52 - Dans chaque Diocèse, à travers son troupeau et d'une manière plus particulière à travers les personnes et les familles religieuses, qui y sont présentes, l'Evêque cherche à comprendre ce que l'Esprit veut manifester. Il est donc nécessaire qu'il entretienne des rapports sincères et familiers avec les Supérieurs pour mieux remplir son ministère de pasteur envers les Religieux et les Religieuses (cf. CD 15 CD 16) . C'est en effet son office spécifique de défendre la vie consacrée, de promouvoir et d'animer la fidélité et l'authenticité des Religieux, de les aider à s'insérer selon leur charisme propre, dans la communion et l'action évangélisatrice de l'Eglise. Dans cette tâche, l'Evêque agira naturellement en solidarité avec la Conférence Episcopale et en harmonie avec le Chef du Collège Apostolique.
De leur coté, les Religieux considéreront l'Evêque non seulement comme le Pasteur de toute la communauté diocésaine, mais aussi comme le garant de la fidélité à leur vocation dans l'accomplissement de leur service pour le bien de l'Eglise locale. «Ils se prêteront promptement et fidèlement aux requêtes et aux désirs des Evêques leur demandant de prendre une part plus large au ministère du salut des hommes; ils le feront cependant dans le respect du caractère de leur Institut, et conformément à leurs Constitutions» (CD 35,1) .

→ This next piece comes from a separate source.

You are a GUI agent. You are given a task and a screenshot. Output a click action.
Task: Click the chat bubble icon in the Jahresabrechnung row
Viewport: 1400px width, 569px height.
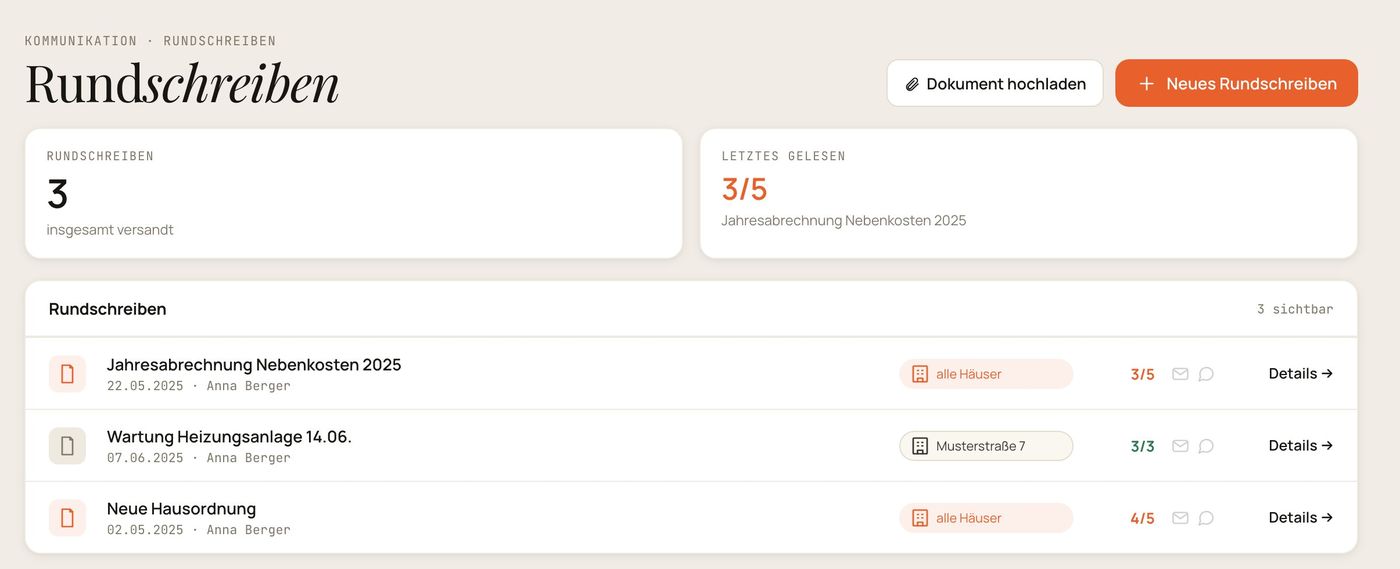tap(1206, 374)
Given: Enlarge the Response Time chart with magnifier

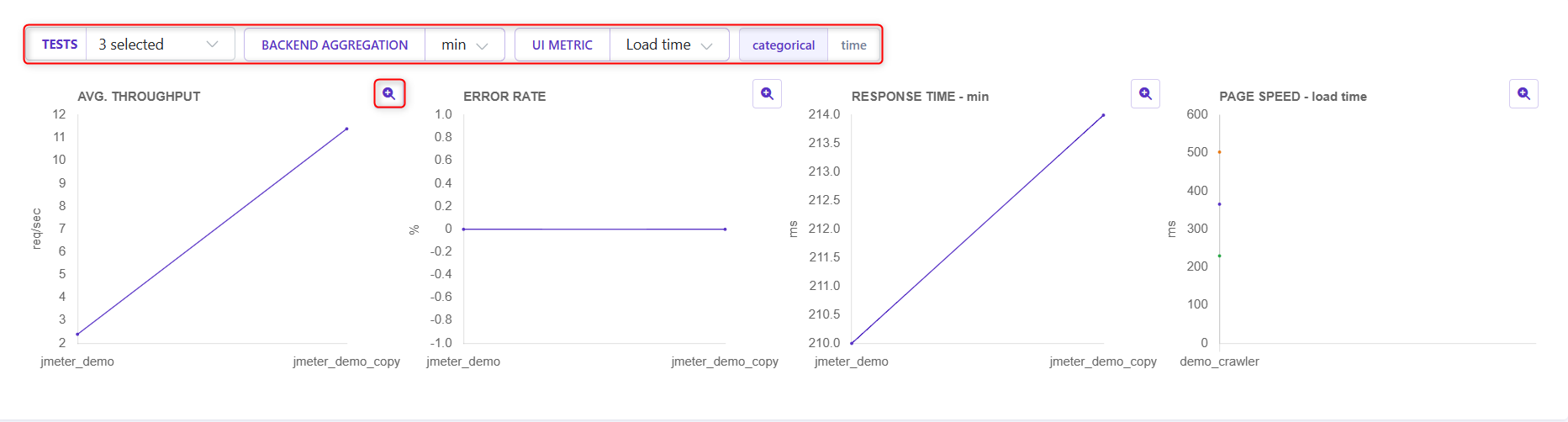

53 - Ils auront toujours présentes à l'esprit les dispositions suivantes du motu proprio «Ecclesiae Sanctae»:
«1 - Tous les Religieux, même exempts, sont soumis, dans leurs différentes oeuvres, aux lois, décrets et ordonnances portées par l'Ordinaire du lieu, pour ce qui est de l'exercice de l'apostolat ainsi que de l'action pastorale et sociale prescrite ou recommandée par l'Ordinaire du lieu.
2 - Ils sont également soumis aux lois, décrets et ordonnances portées par l'Ordinaire du lieu ou par la Conférence épiscopale ou, selon les lieux, par le Synode patriarcal (cf.
CD 35,5) lois qui regardent les divers éléments indiqués» (ES, I, 25, 1-2, a, b, c, d).

54 - Il est convenable d'établir dans les Diocèses l'office de Vicaire Episcopal pour les Religieux et les Religieuses, en vue d'aider dans ce secteur le ministère pastoral lui-même de l'Evêque (cf. Partie,Partie, chap. III), charge qui n'assume d'ailleurs aucun des rôles d'autorité propres aux Supérieurs. Il reviendra à chaque résidentiel de déterminer clairement les attributions spécifiques de cette fonction et, après une étude attentive, de la confier à une personne compétente, qui connaisse à fond la vie religieuse, l'apprécie et souhaite son développement.
En ce qui concerne l'accomplissement de cet office, il est recommandé de faire intervenir de manière opportune (par exemple comme consulteurs ou sous un autre titre de ce genre), les diverses catégories de religieux: prêtres, confrères laïcs et religieuses munis des qualités nécessaires.
Le mandat de Vicaire Episcopal pour les Congrégations religieuses consiste donc à aider l'Evêque dans l'accomplissement d'une tâche qui lui est propre et exclusive et qui consiste à prendre soin de la vie religieuse du diocèse, et à l'insérer dans le complexe de l'activité pastorale. Il apparait souhaitable, en conséquence, que l'Evêque consulte avec prudence les religieux et les religieuses pour le choix du candidat.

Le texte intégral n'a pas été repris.